Former Morrin student awarded for international education research | DrumhellerMail

Former Morrin student awarded for international education research

reip

A former Morrin School student has been awarded an international prize for his research on the privatizing of education exposing issues in a model of education touting private low-cost schools.

  It was announced that Curtis Reip is the recipient of the Albert Shanker Award. It will be presented at the Education International World Congress in Thailand this coming summer.

    “Often times you do research and with this kind of work, you are not too sure to what extent it is going to have any impact in the world. I have been quite fortunate the research I have done has been looked at by global actors, colleagues, and people around the world that says this is meaningful work. It has been very validating and quite an affirmation for myself to continue to do this kind of work,” Reip tells the Mail.

Reip graduated from Morrin School in 2004, and he is working on his Ph.D. in Educational Policy Studies at the University of Alberta. His specialization is in social justice and international studies in education. Part of his research has taken him to Ghana, Uganda, and the Philippines. One of his primary focuses has been on a movement towards low-cost private schools. These are often billed as international private schools, and while they advertise as providing quality education, often the costs for access to these schools is still very high especially in the developing world, and often the education outcomes are not as promised.

“In some of these countries, their enrolment rates are not as high as they are here, so a lot of students aren’t in school. So a part of their (these schools) business models is to come in and provide further access for students,” he explains. “Certainly the issue of accessibility is one that I touch on in my research, but the key distinction to make when we are discussing accessibility in relation to these companies is when you put a price tag on access to them that is going to be a barrier. A lot of these low-cost private schools, although they are advertised to governments and local communities as providing a service to the most marginalized… in communities that are lacking those resources. But in reality, when you attach a fee to it, you are not going to reach the poorest of the poor, the most marginalized. What we see is they are creating a marketing for schooling or a differentiated market.”
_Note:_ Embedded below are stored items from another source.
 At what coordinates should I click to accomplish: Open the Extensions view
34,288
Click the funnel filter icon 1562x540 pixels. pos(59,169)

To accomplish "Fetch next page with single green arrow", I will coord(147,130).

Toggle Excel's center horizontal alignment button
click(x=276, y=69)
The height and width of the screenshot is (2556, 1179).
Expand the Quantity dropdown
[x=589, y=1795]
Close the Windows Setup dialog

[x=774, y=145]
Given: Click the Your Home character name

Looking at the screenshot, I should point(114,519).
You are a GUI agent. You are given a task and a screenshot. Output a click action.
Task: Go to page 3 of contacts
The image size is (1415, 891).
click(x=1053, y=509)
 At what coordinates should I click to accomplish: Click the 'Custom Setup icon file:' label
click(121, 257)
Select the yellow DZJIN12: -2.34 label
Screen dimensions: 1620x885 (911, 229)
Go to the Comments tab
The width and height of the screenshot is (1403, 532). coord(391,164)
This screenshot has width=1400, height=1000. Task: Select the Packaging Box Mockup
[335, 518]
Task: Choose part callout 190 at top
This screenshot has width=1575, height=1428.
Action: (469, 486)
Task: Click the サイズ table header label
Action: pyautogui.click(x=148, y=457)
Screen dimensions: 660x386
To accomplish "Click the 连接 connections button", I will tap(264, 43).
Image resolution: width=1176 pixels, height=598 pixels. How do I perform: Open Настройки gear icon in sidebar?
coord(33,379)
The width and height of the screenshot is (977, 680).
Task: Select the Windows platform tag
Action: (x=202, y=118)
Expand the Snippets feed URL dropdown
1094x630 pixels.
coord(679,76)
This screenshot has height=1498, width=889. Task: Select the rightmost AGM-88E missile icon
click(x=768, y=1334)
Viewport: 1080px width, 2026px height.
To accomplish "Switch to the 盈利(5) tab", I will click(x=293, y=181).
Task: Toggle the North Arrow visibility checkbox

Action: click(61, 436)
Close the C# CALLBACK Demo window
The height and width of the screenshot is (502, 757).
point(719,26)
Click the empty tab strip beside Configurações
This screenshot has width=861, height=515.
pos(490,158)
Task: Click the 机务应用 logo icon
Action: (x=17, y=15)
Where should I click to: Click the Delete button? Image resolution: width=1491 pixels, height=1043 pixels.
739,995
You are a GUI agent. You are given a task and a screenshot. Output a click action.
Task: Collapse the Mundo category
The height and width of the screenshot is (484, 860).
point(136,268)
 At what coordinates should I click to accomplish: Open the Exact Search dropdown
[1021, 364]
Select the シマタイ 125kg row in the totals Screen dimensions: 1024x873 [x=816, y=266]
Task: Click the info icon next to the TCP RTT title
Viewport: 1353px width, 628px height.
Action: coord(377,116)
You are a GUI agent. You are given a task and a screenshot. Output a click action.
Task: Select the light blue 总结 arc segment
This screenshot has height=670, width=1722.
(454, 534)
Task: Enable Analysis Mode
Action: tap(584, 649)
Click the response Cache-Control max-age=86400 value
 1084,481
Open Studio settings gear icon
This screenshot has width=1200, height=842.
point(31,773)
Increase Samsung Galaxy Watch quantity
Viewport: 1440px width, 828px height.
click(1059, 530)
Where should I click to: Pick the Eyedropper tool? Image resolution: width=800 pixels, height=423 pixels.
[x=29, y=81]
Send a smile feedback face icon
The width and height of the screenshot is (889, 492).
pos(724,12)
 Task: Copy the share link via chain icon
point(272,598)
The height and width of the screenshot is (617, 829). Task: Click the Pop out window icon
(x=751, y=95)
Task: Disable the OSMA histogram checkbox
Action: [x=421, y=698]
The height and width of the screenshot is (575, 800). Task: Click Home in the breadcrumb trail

Along with accessibility at issue is the quality of the education.

“The biggest takeaway from the research that I have done on these schools is in terms of quality. Teachers, in terms of financing, are the most capital-intensive aspect of any education system. So the ability to employ professionally trained and qualified teachers take up the highest degree of finances in any system. What is happening in the schools I have been doing research on is they are not hiring qualified or professionally trained teachers, or at least the majority of them are not. This is a cost-saving technique for the schools,” he said. “By hiring people that don’t have an education or teaching background or aren’t accredited to teach, they then pay them severely low wages as a way to cut operating costs and increase profit margins.”

“If we looked at our own context whether we are in Drumheller or Calgary,” I think people would be quite outraged to hear school districts were hiring unqualified teachers to cut costs, so why would we expect this would be something legitimate in these other countries?

According to a press release from International Education, Reip’s research investigated Bridge International Academies, a for-profit chains in Uganda. He provided evidence that helped to convince the Ugandan government to act and close the chain.

According to the organizations that nominated him, CTF (Canada) and UNATU (Uganda), “over the last half a dozen years Riep has made a contribution to quality publicly-funded public education throughout the world that most could not hope to make in a lifetime. His personal contribution to ensuring all children have access to quality, inclusive, public education regardless of their socio-economic status, gender, or the country they call home is outstanding.”

Reip tells the Mail his experience growing up in Morrin and attending that school helped to shape his outlook on quality education.

“Growing up in Morrin, I went to the same school from kindergarten to grade 12. It’s an old country school out on the prairies and some of the teachers that taught my older siblings also taught me, and some of those teachers even taught my mother. In Morrin, the school was really a community hub, a gathering place, a place to learn about citizenship and community and I think this had a big impact on my understanding of what school means in society. That is part of my motivation for the research I am doing now,” he said.

Reip is completing his Ph.D. in the next year and then he hopes to continue to do research.

“Whether it is to remain in academia, whether it is connected to a university or college or working at a research center, or government as well, Those are things I am moving towards in the future,” he said.